The dilemma created by this disjuncture between the worlds of belief and disbelief in the Book of Mormon’s claim to ancient provenance, as illustrated above, is precisely the quandary one faces when trying to situate the Book of Mormon in the wider academy as an object of literary study. It is a dilemma that was made all too clear recently to Mormon scholar and Professor of English Terryl Givens when he requested that a course on the Book of Mormon as literature be taught in his department at the University of Richmond, Virginia. “He can’t teach a course like that here!” his department chair told his secretary. Anticipating such a reaction, Givens was able to treat the situation humorously, but it nonetheless has significant implications. “In my department,” states Professor Givens, “we have had courses on the Mary Tyler Moore show. But the Book of Mormon is unthinkable?”

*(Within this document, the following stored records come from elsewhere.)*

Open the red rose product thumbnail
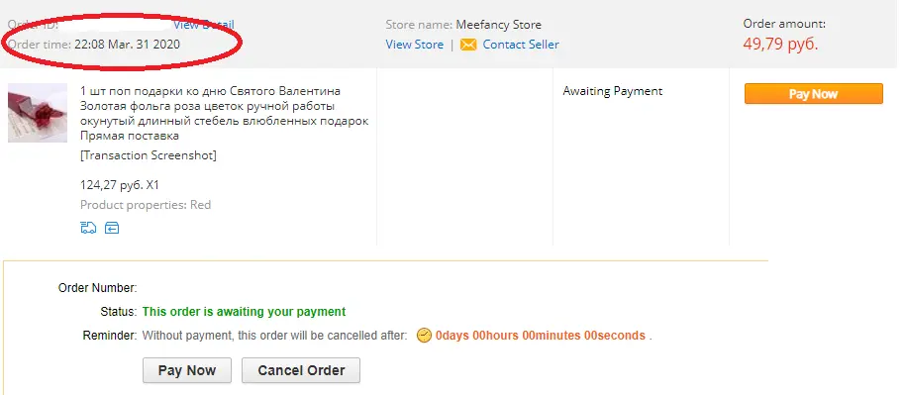This screenshot has width=905, height=395. coord(38,113)
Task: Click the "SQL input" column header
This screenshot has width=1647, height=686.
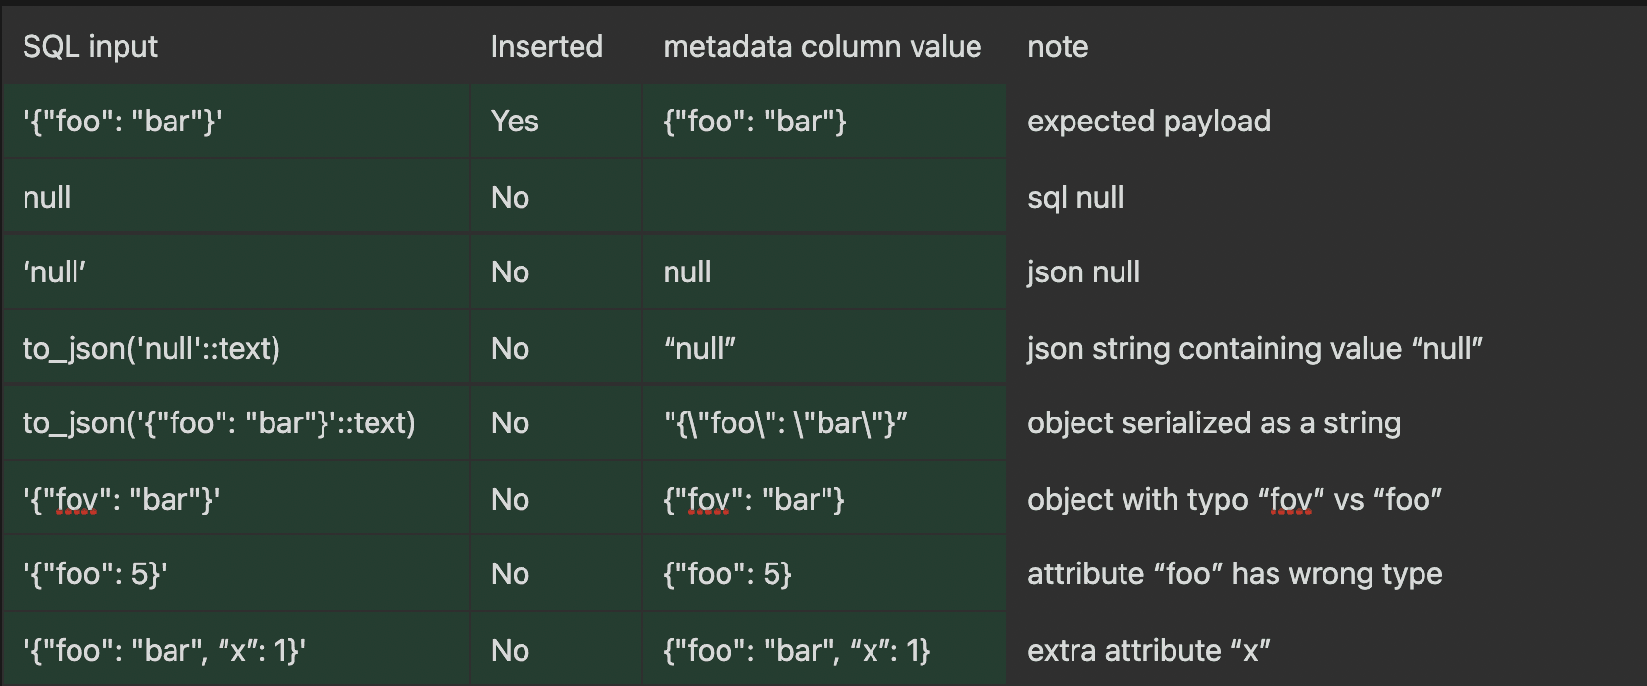Action: [x=90, y=47]
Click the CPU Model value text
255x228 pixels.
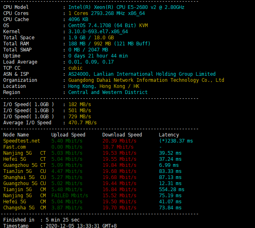[x=126, y=7]
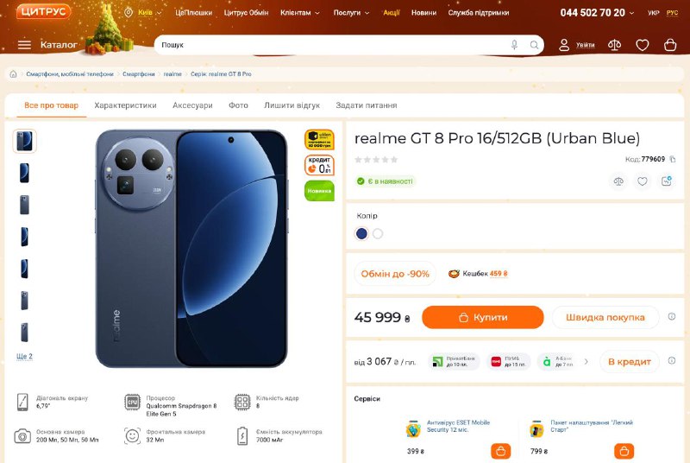This screenshot has width=690, height=463.
Task: Add this product to favorites
Action: (643, 181)
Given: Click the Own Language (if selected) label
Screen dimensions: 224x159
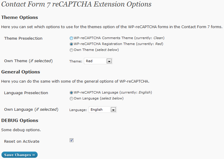Looking at the screenshot, I should pos(31,110).
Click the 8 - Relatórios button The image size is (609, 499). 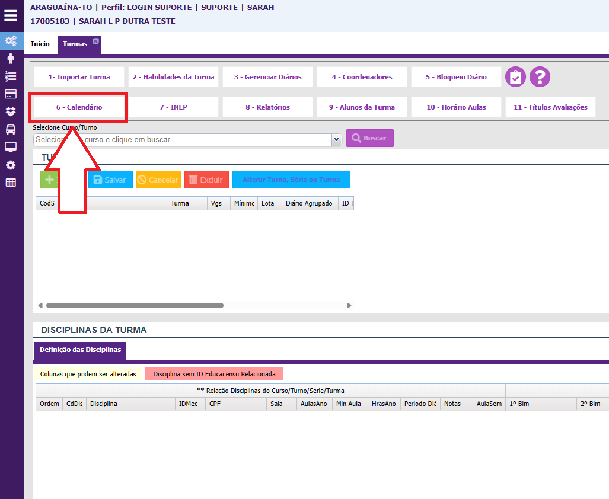267,107
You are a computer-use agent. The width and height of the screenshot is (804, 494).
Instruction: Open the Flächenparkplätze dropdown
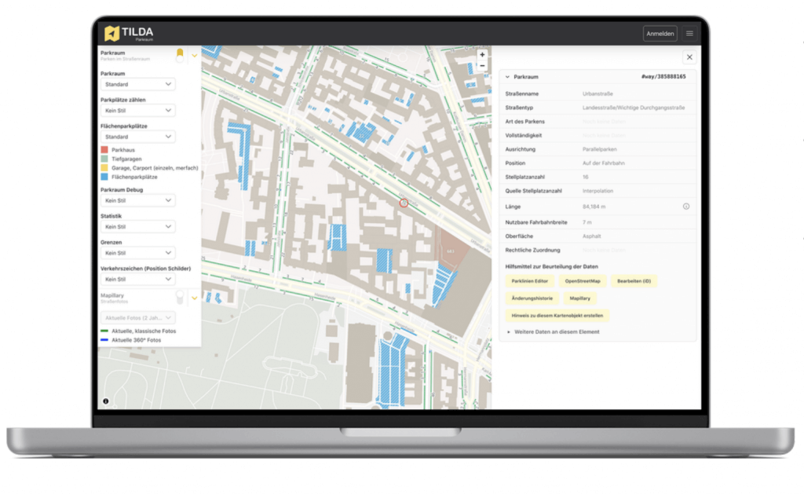138,137
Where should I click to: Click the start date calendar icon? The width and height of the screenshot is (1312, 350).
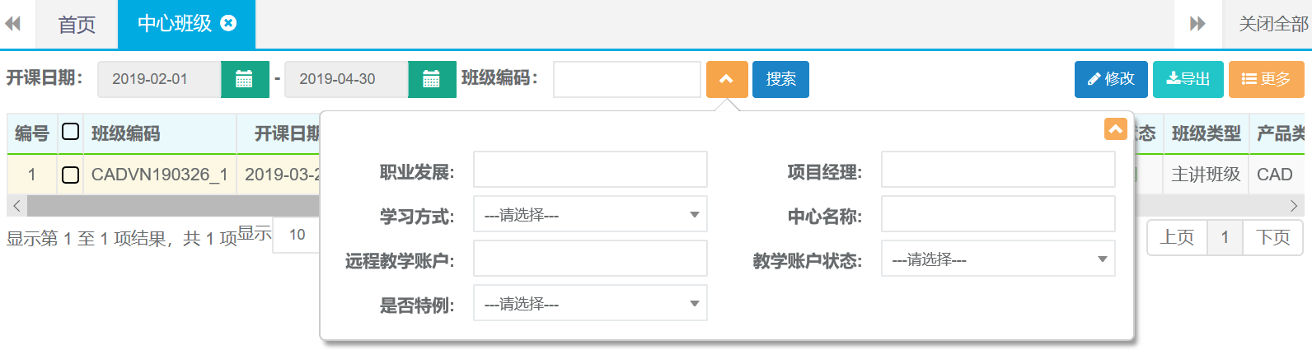tap(244, 79)
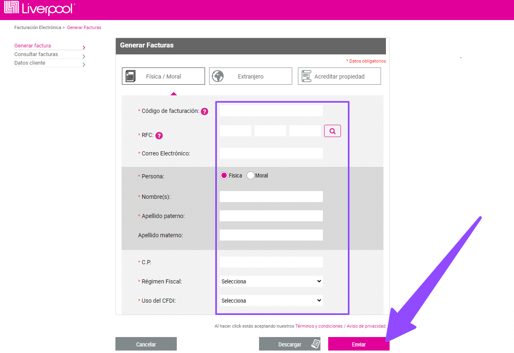Expand Consultar facturas sidebar arrow
The image size is (514, 353).
83,56
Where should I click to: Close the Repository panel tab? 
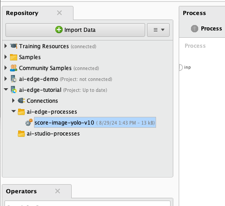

Considering the tremendous impact the Book of Mormon has had on global society—giving rise to an international church that has been described as a new religious tradition—the academic world’s failure to take the Book of Mormon seriously can be somewhat perplexing to Latter-day Saints. But the hesitancy to situate the Book of Mormon in academic discourse as an object of literary criticism has not been unique to non-Mormon institutions. Attempts by Eugene England to create such a course in the English department at Brigham Young University also met with resistance, though presumably for very different reasons.
Eventually a course on the Book of Mormon as Sacred Literature was created at BYU, but not as a part of the English Department. It was created as a part of the Honors Program, which draws professors and subjects from a number of fields and departments. In this case, Charles Swift, a professor from the Religious Education Department with a degree in English Literature teaches the class (a great class by the way). He makes it clear, however, that the course is not associated with the Religious Education department.
So what is the Book of Mormon’s place in the wider acadamy? And how do we situate the literary study of the Book of Mormon in Church-owned universities? Is the Book of Mormon as literature an appropriate approach to the subject? And if so, why has it been so difficult to find a place for it? (I have my own theories–outside the academy: pc sensitivities, Church/State issues, general disregard, etc; Church schools: skepticism of lit crit, non-trad approach, etc.–but I would like to throw this open and see what y’all think.)
 Terryl Givens points out that in 1875 David Whitmer told a Chicago Times reporter that he had seen the stone “casket” at Cumorah three times before it was “washed down to the foot of the hill,”(People of Paradox [New York: Oxford, 2007], 60). Mother Goose’s Melodies (Boston: Munroe & Francis, ca. 1833-1837), title page.